Page MenuHomePhabricator

Investigate object storage for Gitlab
Closed, ResolvedPublic

Description

Gitlab supports using an object storage service for hosting packages, artefacts, etc. One of the modes it supports is Swift. We should determine if this is viable for our use as we scale Gitlab

Docs are at https://docs.gitlab.com/ee/administration/object_storage.html

Why

In a backup of Gitlab, object storage makes up >85% of the total [0]. When we do a backup/restore, the backup process takes close to an hour, and the restore process takes 40-45 minutes. As we migrate from Gerrit to Gitlab, this will only get larger and approach being unsustainable.

Moving object storage away from the on-host storage would free up resources, speed up switchovers/backups, and allow us to grow usage.

Questions to answer by Collab

  • Will this work from the Gitlab side?
  • Does this reduce our backup/restore time? By how much?
  • If we switch between datacentres, are references to objects maintained?

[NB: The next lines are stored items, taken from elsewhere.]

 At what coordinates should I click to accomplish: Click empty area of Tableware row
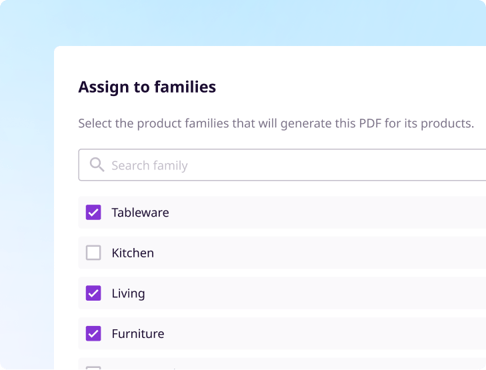tap(327, 212)
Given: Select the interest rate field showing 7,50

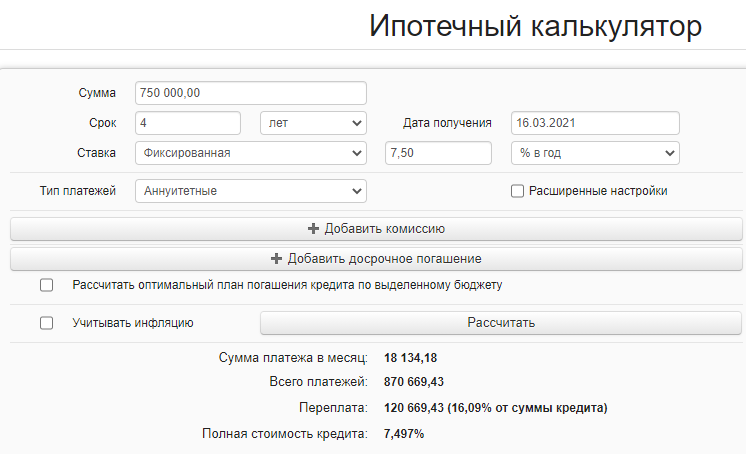Looking at the screenshot, I should 438,153.
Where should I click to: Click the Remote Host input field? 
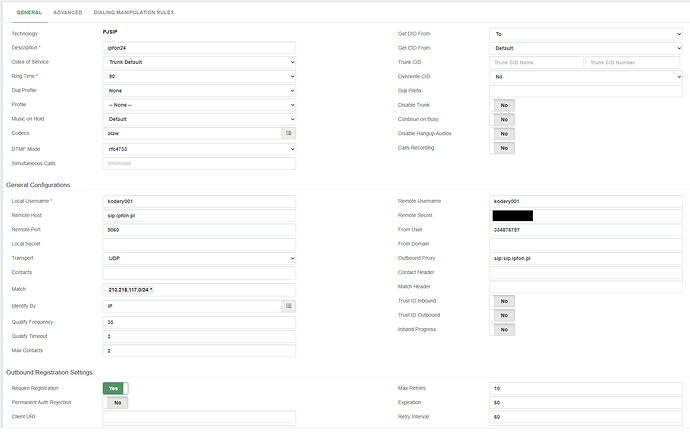(x=199, y=215)
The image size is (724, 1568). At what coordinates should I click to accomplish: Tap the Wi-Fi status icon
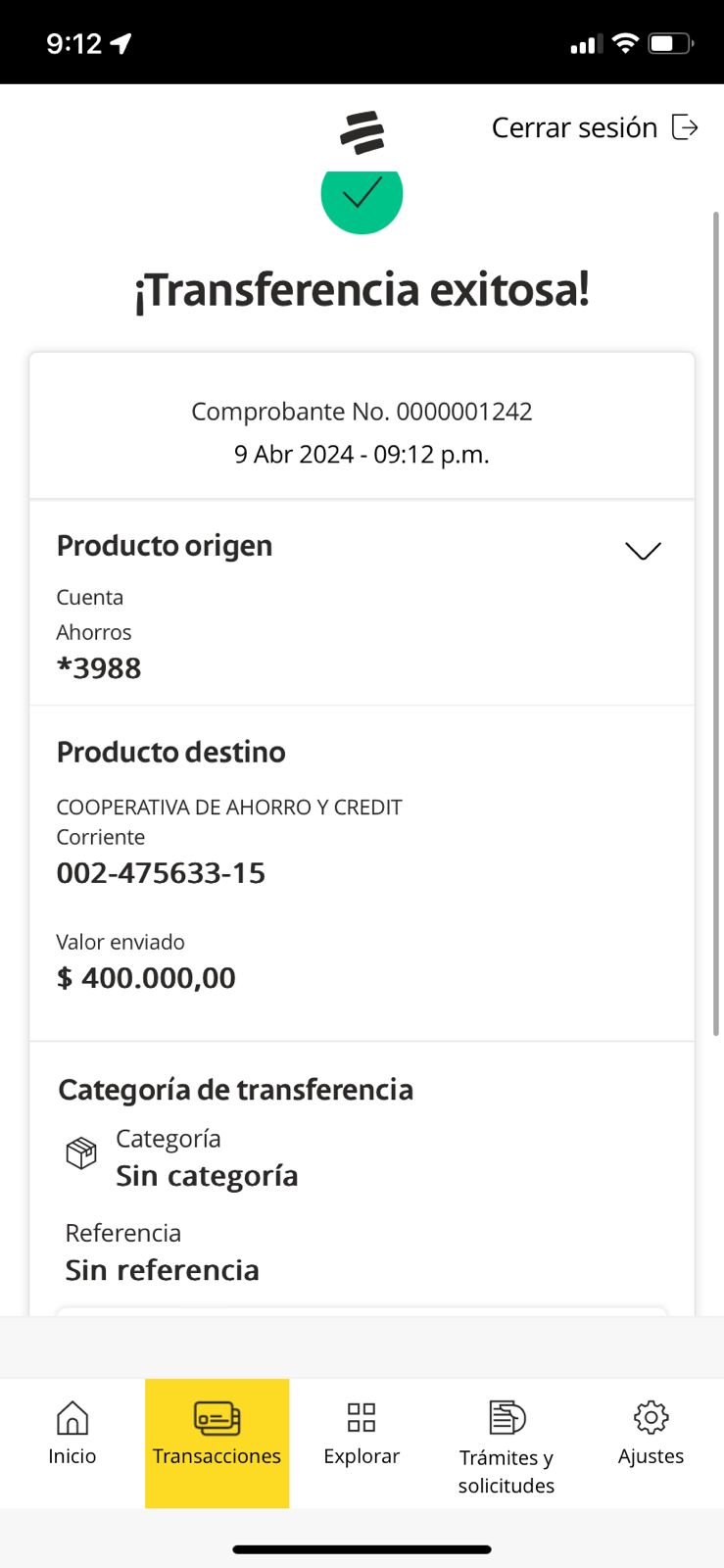pyautogui.click(x=624, y=43)
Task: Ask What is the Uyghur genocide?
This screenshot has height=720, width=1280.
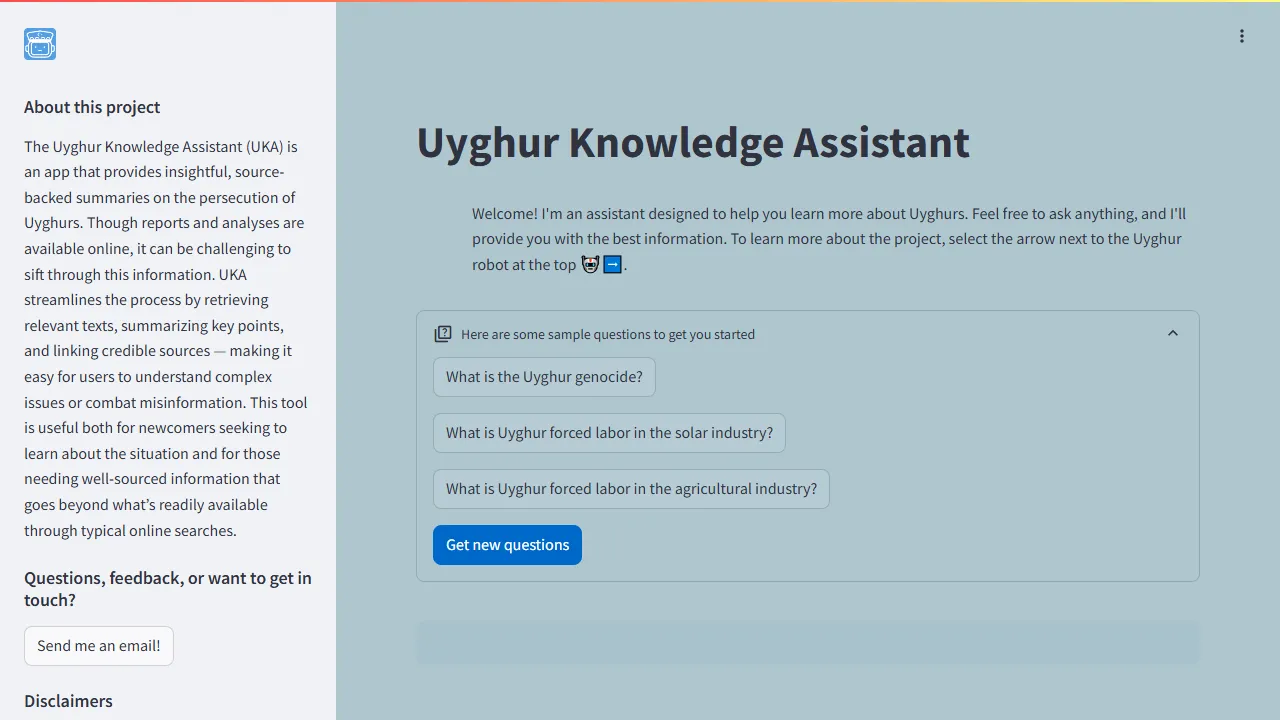Action: [x=544, y=377]
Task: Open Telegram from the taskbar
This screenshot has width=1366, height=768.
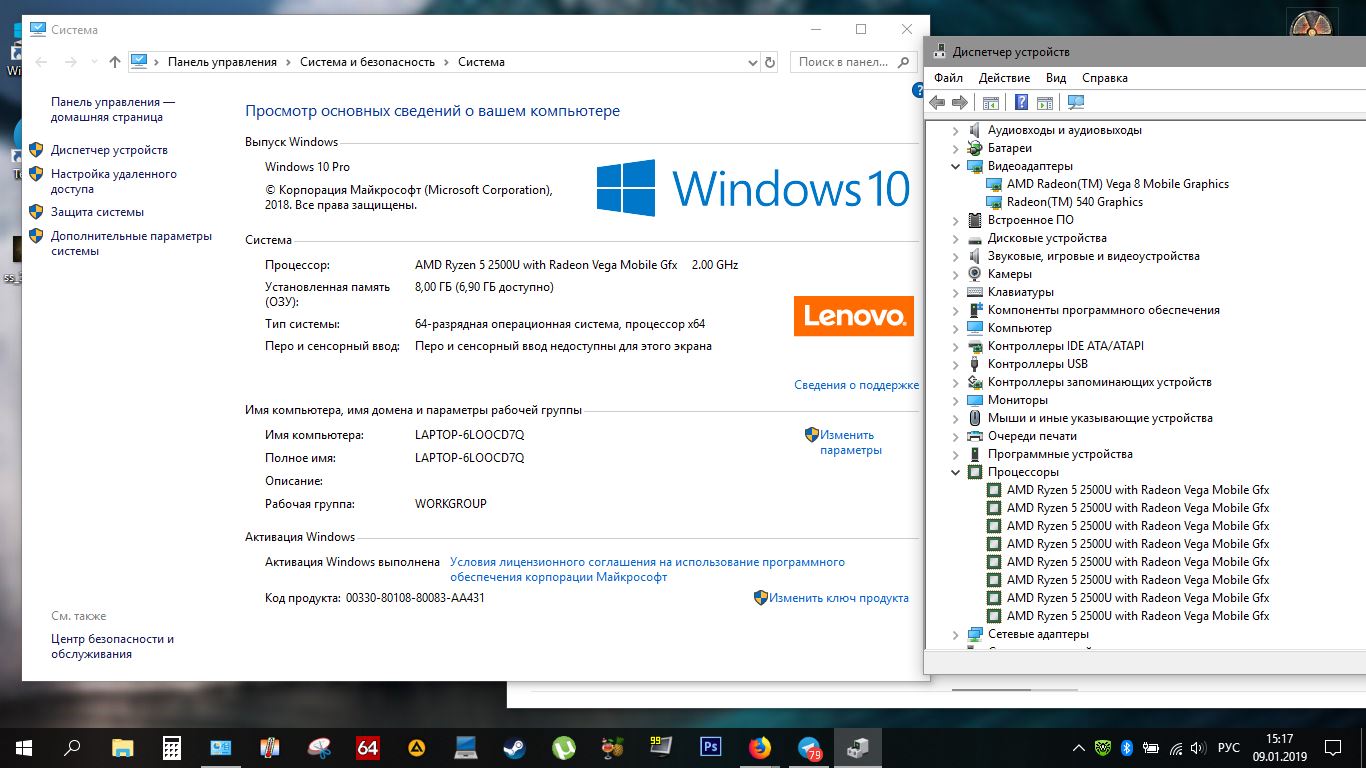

Questions to answer by Data Persistence

  • Is it feasible for us to use Swift for this purpose?
  • What would our limits on storage be? Is 100gb reasonable? 200gb?
  • How do we track our usage and help capacity plan?
  • Is the storage backed up?
  • Is it replicated across sites?

[0] ~60gb as of the end of April

Event Timeline

eoghan triaged this task as Medium priority.May 9 2023, 9:24 AM

I think here we are talking about using the S3 protocol? That is currently only enabled on the thanos cluster (MOSS is a maybe-next-FY sort of thing, but will also do S3, but I think you probably don't want to wait for that). Thanos is also the only replicated cluster.

I don't think thanos is currently backed up; @jcrespo is maestro of backups.

Thanos is currently 80% full, and I don't think there is any expansion planned in the coming FY (@fgiunchedi might know otherwise); I think 100g (x3 since that's the replication factor of thanos) would be OK; but we don't want the cluster to get to close-to-full (I think performance slows and we become less fault-tolerant).

More generally, capacity-planning for swift is still very ad-hoc (and fixing that has yet to make it high enough up the priority ladder to get done).

I don't think thanos is currently backed up; @jcrespo is maestro of backups.

I suggested doing it but the answer I got was no, so no current backups.

I think here we are talking about using the S3 protocol? That is currently only enabled on the thanos cluster (MOSS is a maybe-next-FY sort of thing, but will also do S3, but I think you probably don't want to wait for that). Thanos is also the only replicated cluster.

I don't think thanos is currently backed up; @jcrespo is maestro of backups.

Thanos is currently 80% full, and I don't think there is any expansion planned in the coming FY (@fgiunchedi might know otherwise); I think 100g (x3 since that's the replication factor of thanos) would be OK; but we don't want the cluster to get to close-to-full (I think performance slows and we become less fault-tolerant).

That's correct re: expansion, I'll follow up in a separate task re: trimming thanos data retention so we don't run out of space

I don't think thanos is currently backed up; @jcrespo is maestro of backups.

I suggested doing it but the answer I got was no, so no current backups.

The naming is conflated; though the answer I gave re: thanos backups is in the context of thanos metric data. With respect other users of thanos (thanos the swift cluster) the backup decision should be made with the users themselves I think

I think here we are talking about using the S3 protocol? That is currently only enabled on the thanos cluster (MOSS is a maybe-next-FY sort of thing, but will also do S3, but I think you probably don't want to wait for that). Thanos is also the only replicated cluster.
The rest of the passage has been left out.